■ **DOCUMENT**:
** begin **
# How is Edifier speakers compared with Harman Kardon's?



## avguyav (May 21, 2018)

Hello, how are the following speakers compared with each other?

Edifier Luna HD, e235, Luna and Harmon Kardon's Soundsticks III Wireless Bluetooth.

Are they relatively good compared with other speakers available on the market? I have a Sony 49X900E 4K TV and a MacBook Pro 2017. In general, should I connect the speakers directly to the laptop computer or to the back of the big screen TV? If at the back of the TV, what port and cable do you recommend? At present, I am connecting the TV to the computer via HDMI 2.0.

Any other product recommendations? Mainly for watching/listening classical music, movies on youtube and realistic 3D gaming. Thanks


----------



## theJman (Mar 3, 2012)

Depending upon how much sound quality you're after those are all likely to serve your needs. It's probably best to stick with a system that has a subwoofer though as tiny speakers will sound that way if you don't have one. For another potential option check out the Swan M50W. I have the smaller M20W and found that set to be surprisingly nice, so I imagine the M50W would only be better.


----------



## avguyav (May 21, 2018)

It is hard to tell how much sound quality I am after. I just want to feel like I am in an immerse environment. For example, feeling like in the venue if watching Symphony Orchestra. Feeling like part of the game if playing games, feeling like in the beach if watching videos about the beach, feeling like I were driving a spacship if watching Star War movies, etc.

Between the Edifier e235 and Harmon Kardon's Soundsticks III Wireless Bluetooth, which is better?


----------



## theJman (Mar 3, 2012)

At the price point of those products you won't be getting immersive sound. That would take quite a bit more I'm afraid, but for sure every one of them will be much better than the speakers that come with a computer.

The Soundsticks always struck me more as a lifestyle piece than an actual sound producing device, but I've never heard them so I can't say for certain.


----------



## avguyav (May 21, 2018)

Could you please recommend 3 not-so-expensive products that would give immersive sound?


----------
** end **
■ **RECORDED DATA**:
** begin **
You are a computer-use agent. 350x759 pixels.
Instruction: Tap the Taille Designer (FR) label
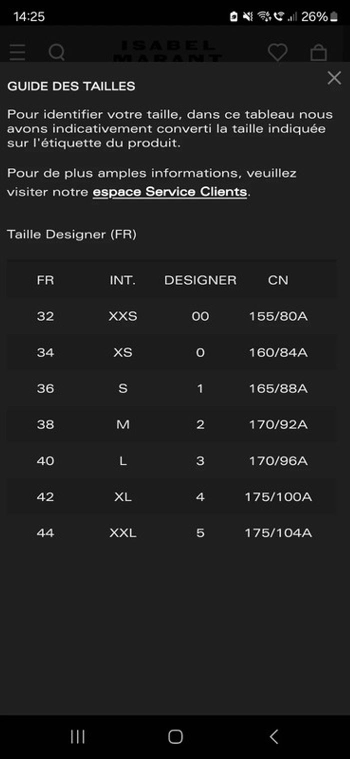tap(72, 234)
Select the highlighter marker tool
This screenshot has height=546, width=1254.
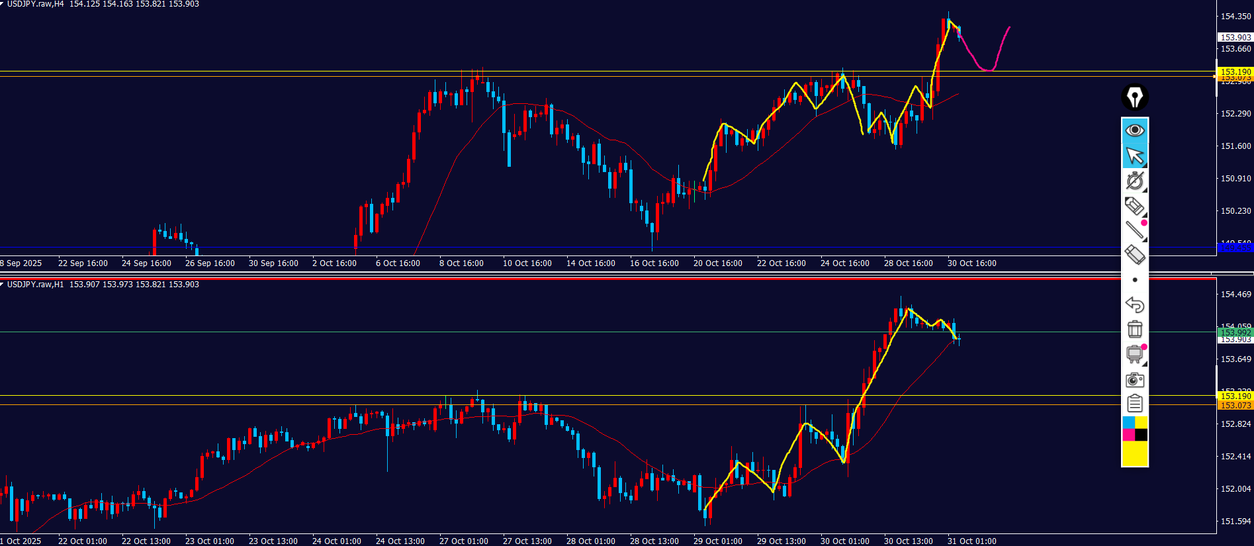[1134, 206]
** end **
■ **PROBLEM DETAILS**: Write out the part of the forum thread on Edifier and Harman Kardon speakers that opens with the words containing "The Soundsticks always" and closes with "say for certain.". The records come from a different source than the thread.

■ **FINAL RESULT**:
The Soundsticks always struck me more as a lifestyle piece than an actual sound producing device, but I've never heard them so I can't say for certain.